Specializes in Oncology, Home Health, Patient Safety. Has 20 years experience. 81 Articles; 522 Posts

Rocknurse said:
Last year I was feeling particularly run down. I was exhausted and slow and no matter how much sleep I got I was dragging each and every day. I got a full work up and found that both my vitamin D levels and my ferritin were in the toilet. After treatment I started to feel much better a few weeks later. I was amazed how sick I felt with those two values being low. I was literally unable to function. Now whenever anyone tells me they're tired, I tell them to get blood work first thing.

It's so much more debilitating than I ever realized. I think the stories of those who have been there really help it hit home - anemia is a big deal.



472 Posts

Thank you for posting and updating. It was a pretty interesting case, and anyway I always enjoy open ended medical case studies like this.

I am curious though how the hallucinations can be reliably attributed to anemia when you also have a diagnosis of depression, which is also known to manifest hallucinations at times.

Either way, thanks for the thread and glad to hear that your family member is doing better.


6,267 Posts

Cowboyardee said:
I am curious though how the hallucinations can be reliably attributed to anemia when you also have a diagnosis of depression, which is also known to manifest hallucinations at times.

In the case presented in the OP's second reference, the patient was believed to have a primary psychiatric illness but when routine labs were done severe anemia was found. It was treated with transfusion and the delusions and hallucinations also resolved. If it had been treatment of a primary psychiatric condition that caused resolution of the hallucinations, it would point to that as a direct cause, rather than the anemia.

In general this is why patients who present with new seemingly-psychiatric symptoms are screened or ruled out for medical causes of their condition first (or simultaneously with psychiatric assessment).


ETA: OP, thank you for the case presentation.

CharleeFoxtrot, BSN, RN

Has 11 years experience. 836 Posts

Thank you for sharing! Great exercise in thought!


BeenThere2012, ASN, RN

Specializes in PICU, Pediatrics, Trauma. 1 Article; 850 Posts

I thoroughly enjoyed this article. You are a clever mystery writer! More importantly, I learned a lot here and a great update for this old nurse on RBC function etc...Thank you for the in depth educational story.

nursej22, MSN, RN

Specializes in Public Health, TB. Has 37 years experience. 2,478 Posts

I experienced iron-deficiency anemia as a result of heavy periods/fibroids. My hemoglobin/hematocrit was 9/27 and I can testify to the overall feeling of exhaustion. I was almost breathless with just a brisk walk, and I was cold all the time.

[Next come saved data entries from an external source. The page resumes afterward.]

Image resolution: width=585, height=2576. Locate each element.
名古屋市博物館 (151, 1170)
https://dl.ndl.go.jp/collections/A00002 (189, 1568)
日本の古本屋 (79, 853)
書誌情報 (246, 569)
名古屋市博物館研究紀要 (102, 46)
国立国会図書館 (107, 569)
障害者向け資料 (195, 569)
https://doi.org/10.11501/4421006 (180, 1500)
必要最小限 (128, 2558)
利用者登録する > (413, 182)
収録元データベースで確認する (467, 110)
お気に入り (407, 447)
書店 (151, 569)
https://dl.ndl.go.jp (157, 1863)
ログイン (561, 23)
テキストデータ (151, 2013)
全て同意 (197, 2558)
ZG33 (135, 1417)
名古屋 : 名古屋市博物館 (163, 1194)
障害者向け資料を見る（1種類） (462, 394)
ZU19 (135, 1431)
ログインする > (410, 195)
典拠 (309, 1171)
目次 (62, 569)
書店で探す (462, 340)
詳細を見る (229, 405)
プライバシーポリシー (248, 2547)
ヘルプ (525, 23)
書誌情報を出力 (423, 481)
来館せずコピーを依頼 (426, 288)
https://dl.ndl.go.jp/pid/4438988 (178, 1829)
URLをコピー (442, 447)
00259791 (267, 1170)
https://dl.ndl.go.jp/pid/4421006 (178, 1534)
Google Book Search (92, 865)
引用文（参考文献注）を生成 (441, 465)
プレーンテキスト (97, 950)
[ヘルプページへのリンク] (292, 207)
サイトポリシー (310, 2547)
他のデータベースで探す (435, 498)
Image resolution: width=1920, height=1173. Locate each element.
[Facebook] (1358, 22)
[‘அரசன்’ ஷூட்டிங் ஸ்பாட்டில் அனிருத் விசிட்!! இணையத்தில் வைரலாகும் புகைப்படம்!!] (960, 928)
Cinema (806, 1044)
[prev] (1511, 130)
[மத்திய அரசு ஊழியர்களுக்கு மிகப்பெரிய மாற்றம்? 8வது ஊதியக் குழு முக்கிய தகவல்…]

Another often overlooked symptom is pica, especially a fondness of ice.

Thank you for both articles!



4 Posts

I thought the 2 part presentation was very effective; the case popped into my mind several times over the past few days while I waited for part 2! I graduate from nursing school this December and appreciate what effort you must have put into these articles. Thank you for writing and I hope you have more cases up your sleeve.

walkingrock, ADN

Specializes in Retired NICU. Has 43 years experience. 178 Posts

Wow! Very interesting and informative! Wouldn't have thought this would be the cause of her hallucinations! Thanks for sharing. Well written article.